* **TEXT BLOCK**
I won't be forced. If Lion is not prime time ready, and it isn't now, I'll find other alternaties.
This our way or the highway stuff doesn't mean I can't find another highway. Lion blew heavy chunks so I will not be trying it again for some time.
So they're dropping support for perfectly fine Core 2 Duo (read: 64-bit machines) because they don't feel like porting the Intel GMA950/X3100 drivers to a 64-bit kernel?
How the hell does that work?
Apple controls the hardware that goes into their machines. Backtracking on a few systems like that purely because you don't feel like porting the drivers for the hardware you chose to use is downright lazy.
This, coupled with the announcement that they're moving to a yearly OS X release cycle is beyond absurd. I would say something like "they need to slow down", but moving slow doesn't drive sales. I can't wait until we've got truckloads of Mac systems being dumped for next to nothing on the internet because the latest greatest OS is required for whatever stupid API changes they decided to include, and that hardware won't run the latest OS because Apple doesn't feel like dealing with hardware they chose to manufacture.

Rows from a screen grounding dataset
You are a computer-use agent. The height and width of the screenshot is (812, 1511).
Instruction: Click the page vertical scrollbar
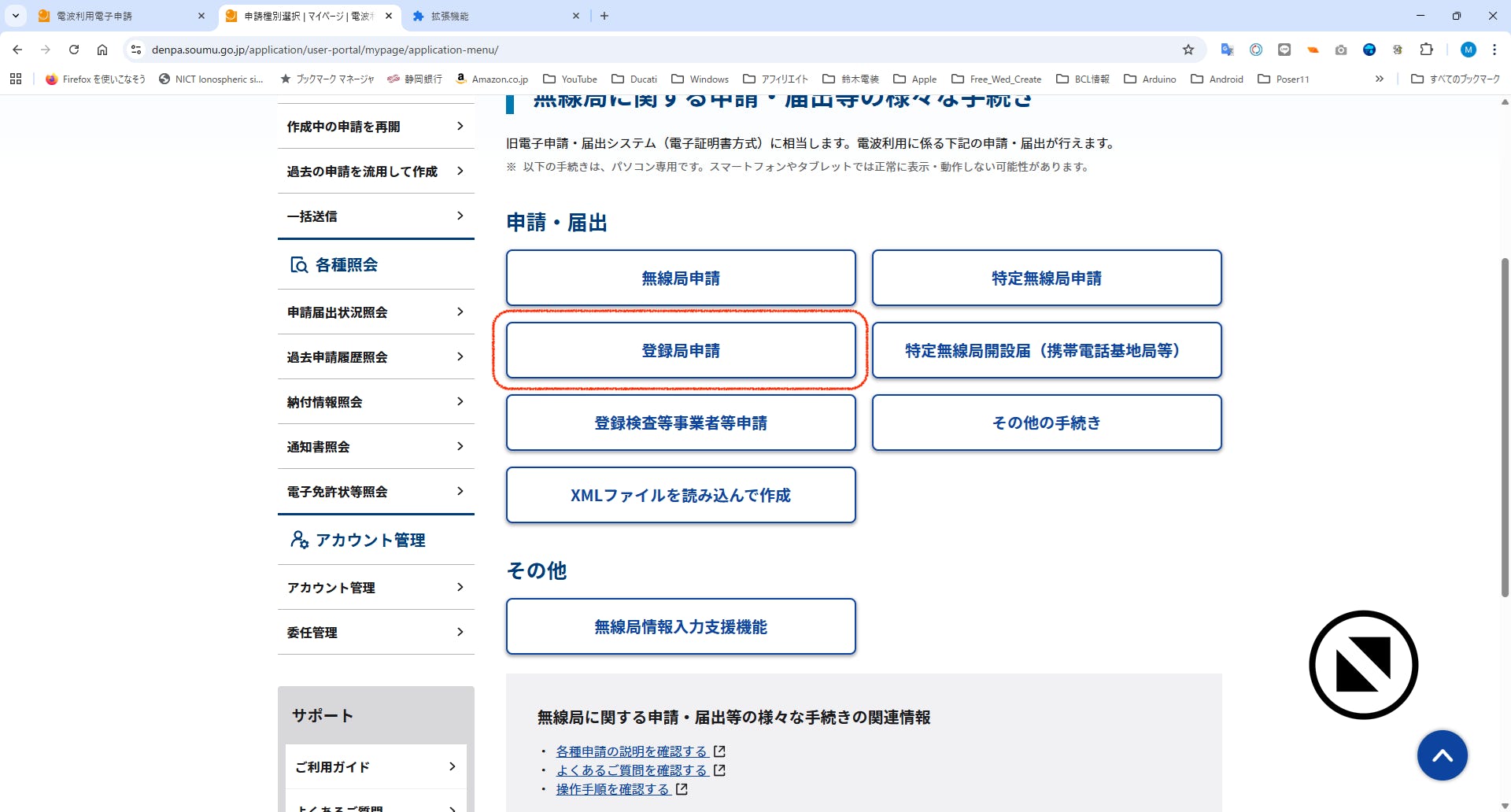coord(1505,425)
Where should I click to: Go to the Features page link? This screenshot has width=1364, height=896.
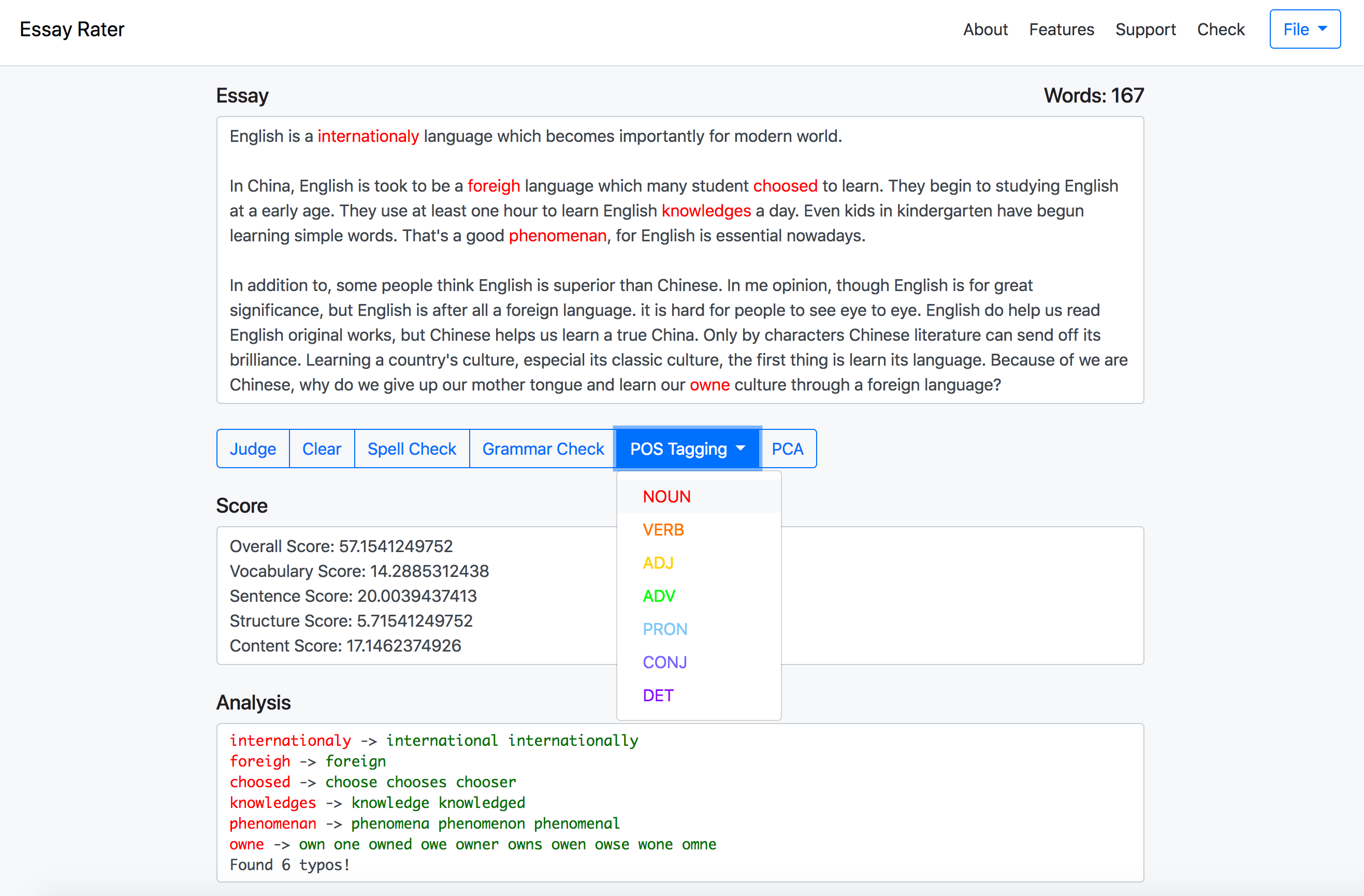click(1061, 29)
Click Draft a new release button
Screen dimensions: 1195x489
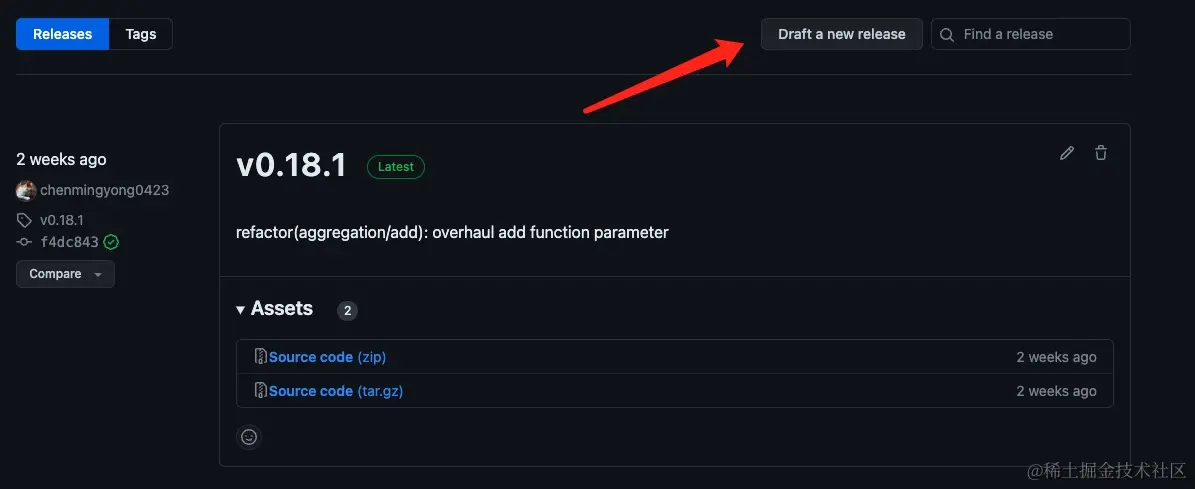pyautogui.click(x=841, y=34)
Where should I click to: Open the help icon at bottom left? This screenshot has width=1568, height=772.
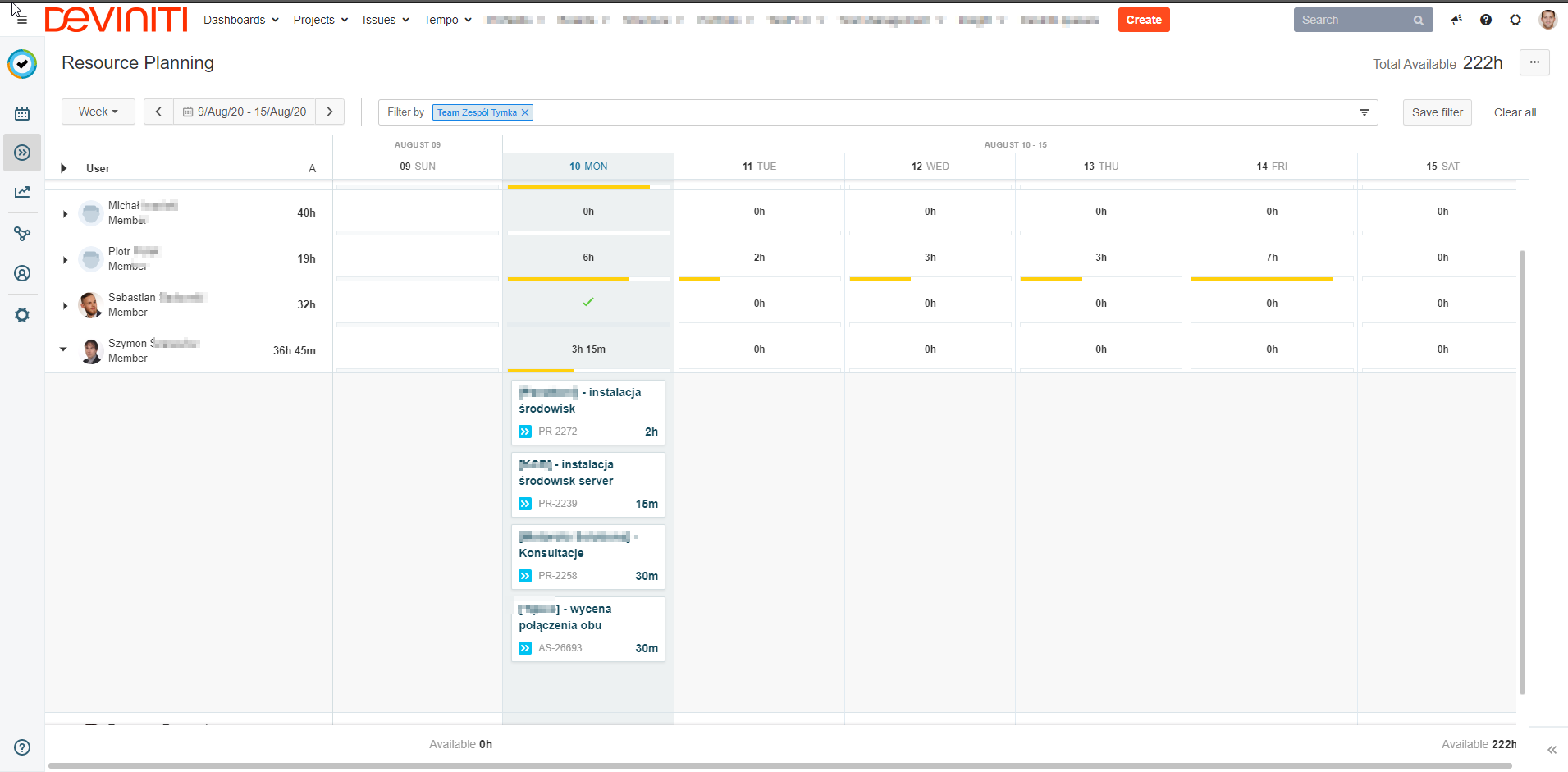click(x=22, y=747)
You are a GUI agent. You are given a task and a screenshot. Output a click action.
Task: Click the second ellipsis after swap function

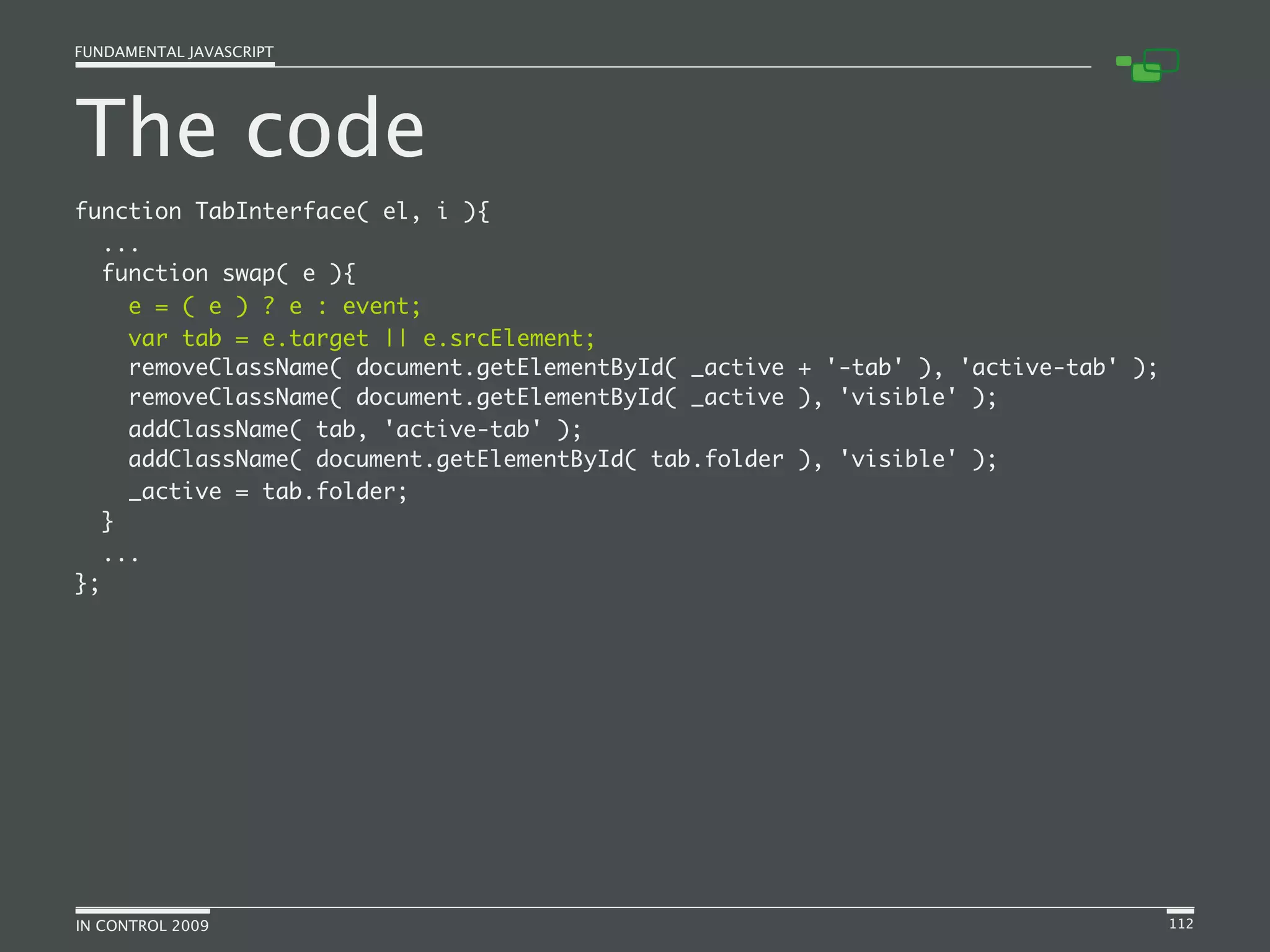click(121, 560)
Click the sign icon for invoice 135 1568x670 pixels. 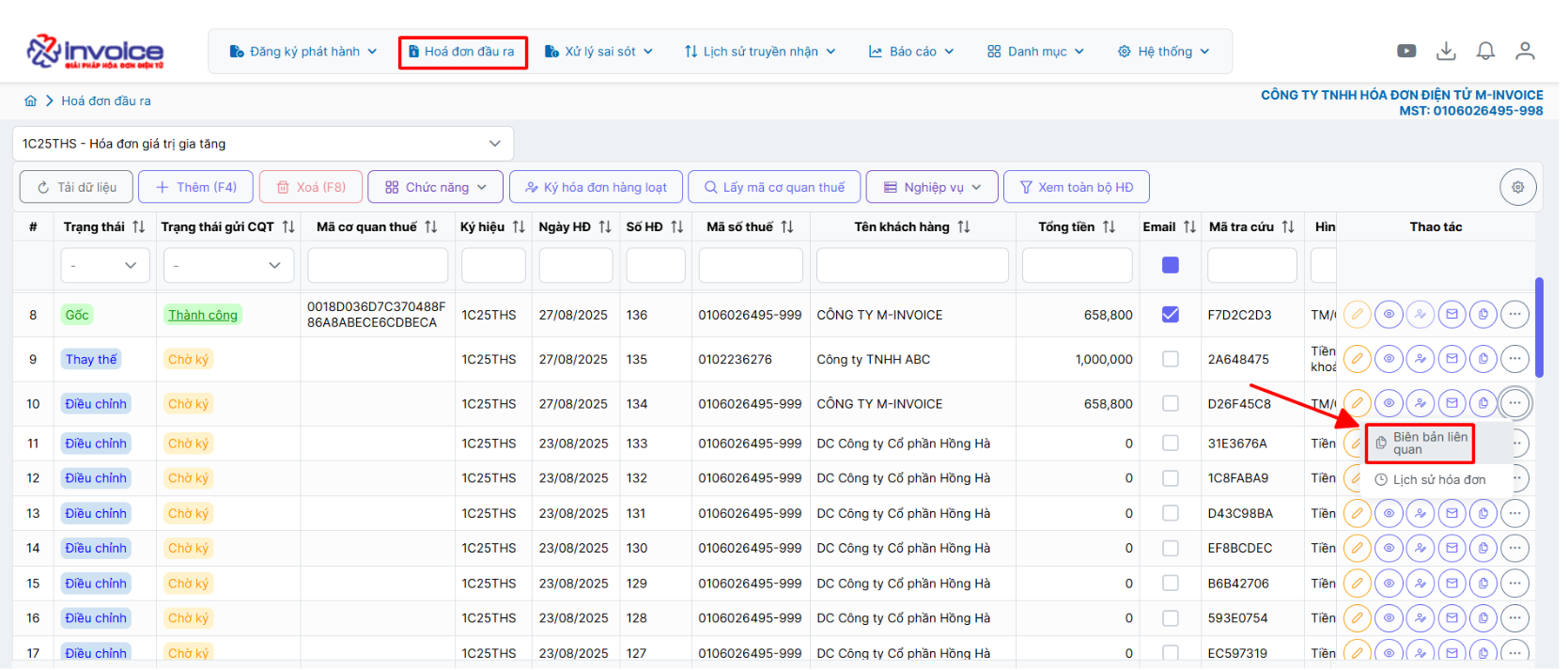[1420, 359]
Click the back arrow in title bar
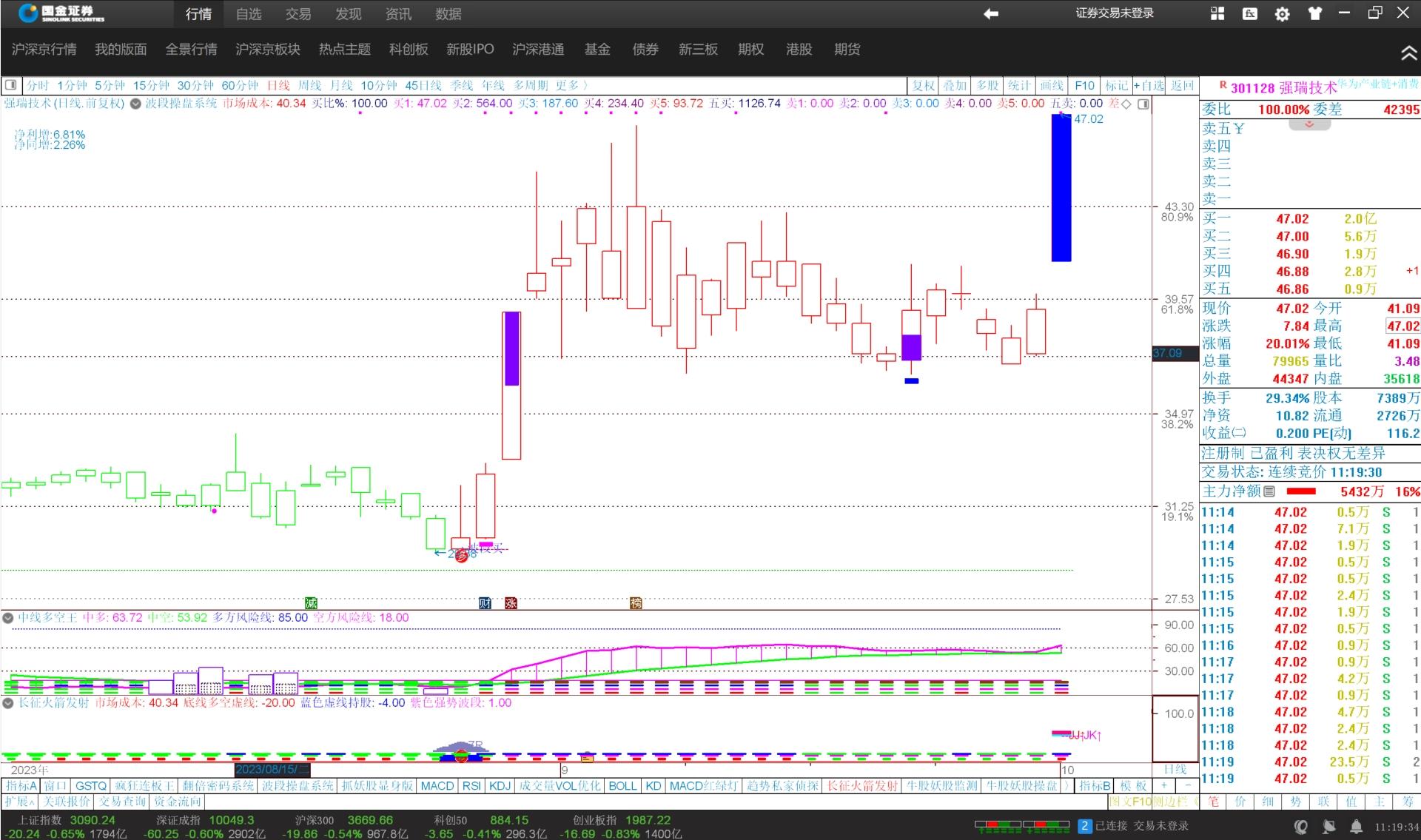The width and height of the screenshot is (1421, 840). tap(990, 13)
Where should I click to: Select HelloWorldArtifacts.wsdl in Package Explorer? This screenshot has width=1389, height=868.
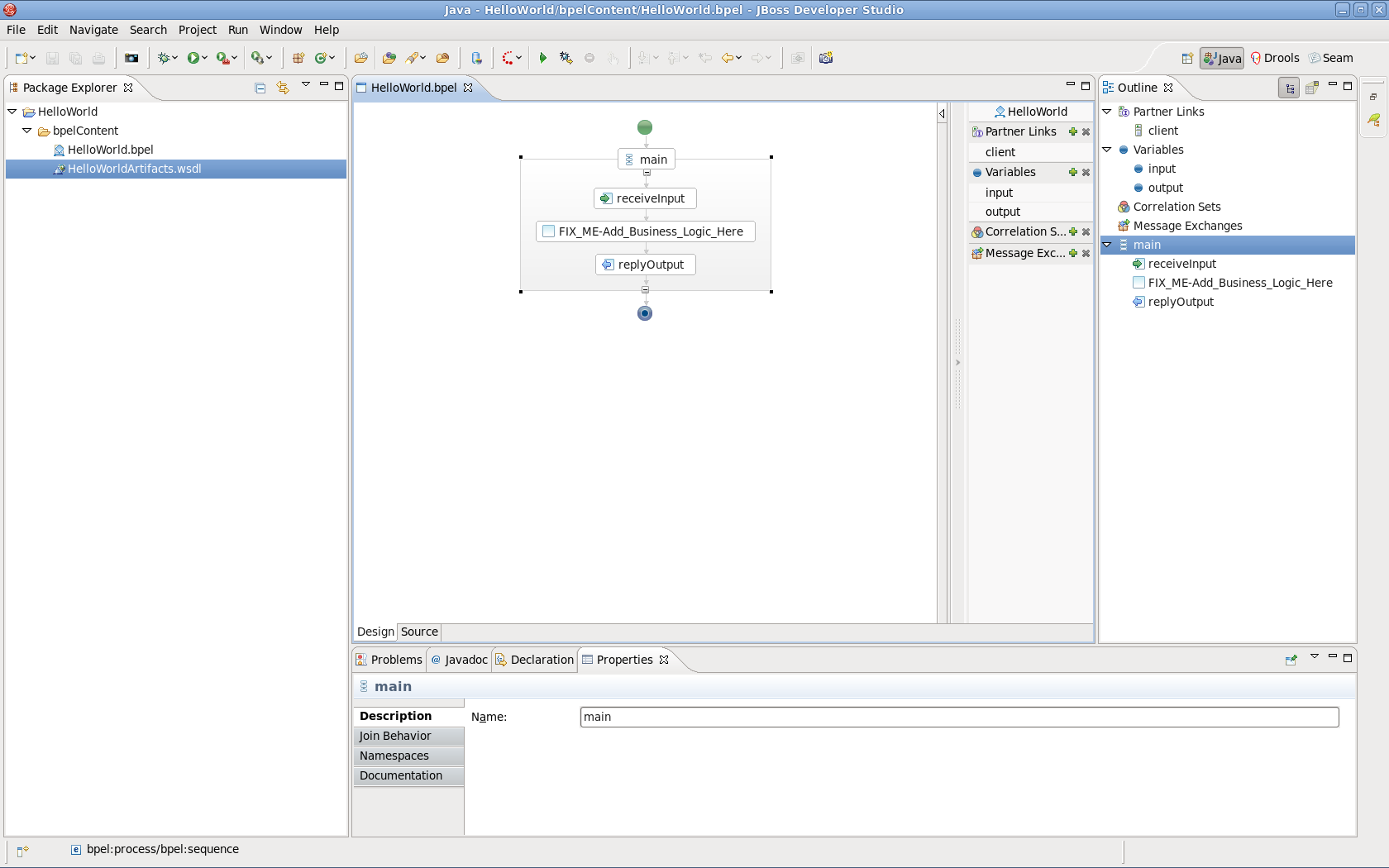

* **PROBLEMS TO WORK ON**
(a) Return each line of the rows that contains the word "This".
(b) Pick up the comment about Apple's OS X releases and carry it on past its last sentence.
The text and the rows were drawn from separate, unrelated sources.

* **RESULTS OF THE EXERCISE**
(a)
Where should I click to: Go to the Features page link? This screenshot has width=1364, height=896.
Where should I click to: Open the help icon at bottom left? This screenshot has width=1568, height=772.
Where should I click to: Select HelloWorldArtifacts.wsdl in Package Explorer? This screenshot has width=1389, height=868.

(b)
Sorry, but when you're selling a hardware platform coupled with software, there is zero excuse for simply dropping perfectly viable machines on the floor and walking away. I'm not saying that they should support stuff forever, just that perfectly valid machines should not be left behind because of 32-bit drivers- something that users were told you'd never have to worry about on OS X.
It's hopefully more than Apple just being Lazy about writing 64-Bit Drivers for the GMA950. They already have them for Lion, no? 64-Bit Finder runs on Core2Duos.
I'm sure time will tell, but apparently Mountain Lion also installed on some late-2006 iMacs with the X1600 ATI Card, that aren't "officially supported".
I'm not sure it's just a driver issue though, it could be a video card power issue. Mountain Lion could come with some Graphical Trickery (OpenCL?) that the GMA cards don't play well with?